◆ Material for this task:

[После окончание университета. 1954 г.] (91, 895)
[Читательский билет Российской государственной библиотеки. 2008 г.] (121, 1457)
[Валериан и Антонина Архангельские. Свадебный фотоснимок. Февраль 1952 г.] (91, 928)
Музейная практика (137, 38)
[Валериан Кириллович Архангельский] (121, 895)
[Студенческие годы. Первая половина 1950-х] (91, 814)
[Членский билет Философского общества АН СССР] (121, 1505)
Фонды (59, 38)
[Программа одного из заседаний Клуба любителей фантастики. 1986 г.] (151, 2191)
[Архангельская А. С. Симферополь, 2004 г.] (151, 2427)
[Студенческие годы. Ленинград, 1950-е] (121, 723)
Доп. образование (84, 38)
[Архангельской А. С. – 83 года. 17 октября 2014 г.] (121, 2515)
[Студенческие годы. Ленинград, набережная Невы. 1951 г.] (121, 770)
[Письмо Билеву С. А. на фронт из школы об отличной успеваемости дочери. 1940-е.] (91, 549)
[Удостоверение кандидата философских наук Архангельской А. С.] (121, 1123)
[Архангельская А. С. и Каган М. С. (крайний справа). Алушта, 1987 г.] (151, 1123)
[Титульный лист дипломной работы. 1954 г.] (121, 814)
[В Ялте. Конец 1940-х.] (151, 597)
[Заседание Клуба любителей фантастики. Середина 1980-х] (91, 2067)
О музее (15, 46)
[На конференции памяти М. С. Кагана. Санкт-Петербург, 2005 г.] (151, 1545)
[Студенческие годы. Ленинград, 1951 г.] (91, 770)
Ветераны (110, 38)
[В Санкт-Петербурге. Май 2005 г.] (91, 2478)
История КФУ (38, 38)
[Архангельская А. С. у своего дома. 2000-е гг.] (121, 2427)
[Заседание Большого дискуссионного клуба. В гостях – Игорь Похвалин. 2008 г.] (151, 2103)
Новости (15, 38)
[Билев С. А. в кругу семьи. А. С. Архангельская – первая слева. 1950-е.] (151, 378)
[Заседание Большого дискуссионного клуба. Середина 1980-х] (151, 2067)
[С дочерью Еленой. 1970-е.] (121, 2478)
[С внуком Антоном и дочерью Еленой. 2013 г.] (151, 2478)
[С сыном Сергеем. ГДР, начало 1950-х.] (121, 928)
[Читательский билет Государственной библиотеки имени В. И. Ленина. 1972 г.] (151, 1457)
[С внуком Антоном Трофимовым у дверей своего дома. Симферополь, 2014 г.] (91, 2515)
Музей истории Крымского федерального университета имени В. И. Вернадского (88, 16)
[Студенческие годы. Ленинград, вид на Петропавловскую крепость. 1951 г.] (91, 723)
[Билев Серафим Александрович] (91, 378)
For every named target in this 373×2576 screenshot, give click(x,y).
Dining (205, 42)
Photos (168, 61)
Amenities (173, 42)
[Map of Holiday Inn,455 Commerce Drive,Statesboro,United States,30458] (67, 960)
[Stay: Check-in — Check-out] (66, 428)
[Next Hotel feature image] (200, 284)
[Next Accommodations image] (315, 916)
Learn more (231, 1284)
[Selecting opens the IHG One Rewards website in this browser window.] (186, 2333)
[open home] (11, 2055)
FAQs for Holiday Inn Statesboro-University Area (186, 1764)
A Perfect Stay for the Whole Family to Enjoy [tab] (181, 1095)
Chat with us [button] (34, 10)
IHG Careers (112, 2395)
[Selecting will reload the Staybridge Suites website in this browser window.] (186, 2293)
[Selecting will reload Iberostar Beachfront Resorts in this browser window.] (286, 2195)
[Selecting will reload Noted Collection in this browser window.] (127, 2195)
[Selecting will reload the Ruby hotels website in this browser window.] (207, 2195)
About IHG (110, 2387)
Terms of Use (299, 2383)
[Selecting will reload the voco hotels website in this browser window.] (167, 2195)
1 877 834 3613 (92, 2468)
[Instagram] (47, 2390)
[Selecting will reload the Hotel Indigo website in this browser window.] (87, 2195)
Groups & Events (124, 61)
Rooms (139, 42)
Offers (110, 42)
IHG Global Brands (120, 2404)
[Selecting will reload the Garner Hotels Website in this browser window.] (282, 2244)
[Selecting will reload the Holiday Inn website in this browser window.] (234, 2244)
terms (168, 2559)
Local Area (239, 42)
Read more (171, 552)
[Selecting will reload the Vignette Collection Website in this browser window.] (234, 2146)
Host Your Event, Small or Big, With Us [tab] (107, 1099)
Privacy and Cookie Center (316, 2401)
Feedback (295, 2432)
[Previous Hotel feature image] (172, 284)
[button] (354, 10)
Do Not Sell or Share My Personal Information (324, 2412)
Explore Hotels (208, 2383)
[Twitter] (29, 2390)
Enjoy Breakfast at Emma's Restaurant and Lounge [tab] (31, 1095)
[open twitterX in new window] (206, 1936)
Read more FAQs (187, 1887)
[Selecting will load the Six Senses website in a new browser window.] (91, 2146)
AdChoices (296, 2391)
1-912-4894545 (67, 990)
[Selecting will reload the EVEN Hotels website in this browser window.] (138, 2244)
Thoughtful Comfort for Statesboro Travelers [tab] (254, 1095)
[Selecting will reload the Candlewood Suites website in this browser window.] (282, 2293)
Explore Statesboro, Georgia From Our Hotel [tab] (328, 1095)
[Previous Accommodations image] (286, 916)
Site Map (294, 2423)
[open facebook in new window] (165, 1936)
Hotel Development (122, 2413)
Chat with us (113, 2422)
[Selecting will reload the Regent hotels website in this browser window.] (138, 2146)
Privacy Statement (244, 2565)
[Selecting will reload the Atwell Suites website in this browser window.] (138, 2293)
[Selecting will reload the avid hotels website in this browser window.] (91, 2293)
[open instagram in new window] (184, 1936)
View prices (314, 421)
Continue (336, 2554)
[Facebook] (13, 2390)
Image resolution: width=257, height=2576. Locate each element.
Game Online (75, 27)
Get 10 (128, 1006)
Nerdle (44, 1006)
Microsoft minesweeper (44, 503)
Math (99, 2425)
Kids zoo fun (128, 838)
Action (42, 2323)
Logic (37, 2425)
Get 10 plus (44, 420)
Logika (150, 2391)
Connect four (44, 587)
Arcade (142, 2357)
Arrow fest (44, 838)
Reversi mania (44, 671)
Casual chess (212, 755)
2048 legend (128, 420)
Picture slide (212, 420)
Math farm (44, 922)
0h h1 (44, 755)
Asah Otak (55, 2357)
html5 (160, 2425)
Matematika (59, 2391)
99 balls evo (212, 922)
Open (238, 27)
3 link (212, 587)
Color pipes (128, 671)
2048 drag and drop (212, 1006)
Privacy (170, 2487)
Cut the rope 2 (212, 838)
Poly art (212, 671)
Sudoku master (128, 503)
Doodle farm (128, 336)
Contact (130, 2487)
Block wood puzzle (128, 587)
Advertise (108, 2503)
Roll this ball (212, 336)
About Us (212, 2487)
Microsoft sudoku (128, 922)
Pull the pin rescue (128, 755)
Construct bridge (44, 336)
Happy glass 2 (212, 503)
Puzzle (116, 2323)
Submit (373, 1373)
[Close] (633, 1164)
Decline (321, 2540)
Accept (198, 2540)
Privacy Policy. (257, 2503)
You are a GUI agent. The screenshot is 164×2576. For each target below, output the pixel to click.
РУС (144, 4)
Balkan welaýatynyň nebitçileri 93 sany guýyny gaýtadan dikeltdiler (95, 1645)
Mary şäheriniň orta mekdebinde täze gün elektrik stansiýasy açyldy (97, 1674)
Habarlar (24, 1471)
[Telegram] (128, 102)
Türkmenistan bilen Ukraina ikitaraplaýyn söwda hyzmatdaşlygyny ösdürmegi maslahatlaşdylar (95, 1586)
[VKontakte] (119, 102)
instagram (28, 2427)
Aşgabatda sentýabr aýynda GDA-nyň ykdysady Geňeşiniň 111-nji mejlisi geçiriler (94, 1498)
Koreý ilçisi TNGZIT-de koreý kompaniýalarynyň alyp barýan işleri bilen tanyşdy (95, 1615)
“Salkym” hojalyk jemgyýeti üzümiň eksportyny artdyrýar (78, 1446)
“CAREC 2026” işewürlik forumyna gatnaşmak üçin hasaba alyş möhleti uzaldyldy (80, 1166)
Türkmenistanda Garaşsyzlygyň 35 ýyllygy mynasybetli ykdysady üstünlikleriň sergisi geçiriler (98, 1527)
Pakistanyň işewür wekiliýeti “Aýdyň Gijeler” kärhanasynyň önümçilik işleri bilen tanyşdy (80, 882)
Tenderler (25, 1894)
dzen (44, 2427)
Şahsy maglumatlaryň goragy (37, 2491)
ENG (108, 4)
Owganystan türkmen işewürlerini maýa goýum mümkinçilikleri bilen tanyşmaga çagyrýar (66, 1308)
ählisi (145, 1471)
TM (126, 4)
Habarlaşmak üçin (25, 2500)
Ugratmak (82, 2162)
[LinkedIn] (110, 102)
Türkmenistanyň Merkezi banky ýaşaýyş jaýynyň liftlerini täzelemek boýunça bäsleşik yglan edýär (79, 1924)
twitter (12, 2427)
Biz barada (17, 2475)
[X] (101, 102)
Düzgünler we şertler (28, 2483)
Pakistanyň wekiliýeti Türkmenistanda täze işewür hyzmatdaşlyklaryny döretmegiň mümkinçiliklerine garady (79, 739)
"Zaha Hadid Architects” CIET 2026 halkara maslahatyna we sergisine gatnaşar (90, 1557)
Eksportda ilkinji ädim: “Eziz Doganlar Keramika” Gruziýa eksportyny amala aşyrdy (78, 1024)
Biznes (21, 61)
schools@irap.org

◆ Brief:
Above are the records. Copy every line in them holding "Suites".

◆ Your solution:
[Selecting will reload the Staybridge Suites website in this browser window.] (186, 2293)
[Selecting will reload the Candlewood Suites website in this browser window.] (282, 2293)
[Selecting will reload the Atwell Suites website in this browser window.] (138, 2293)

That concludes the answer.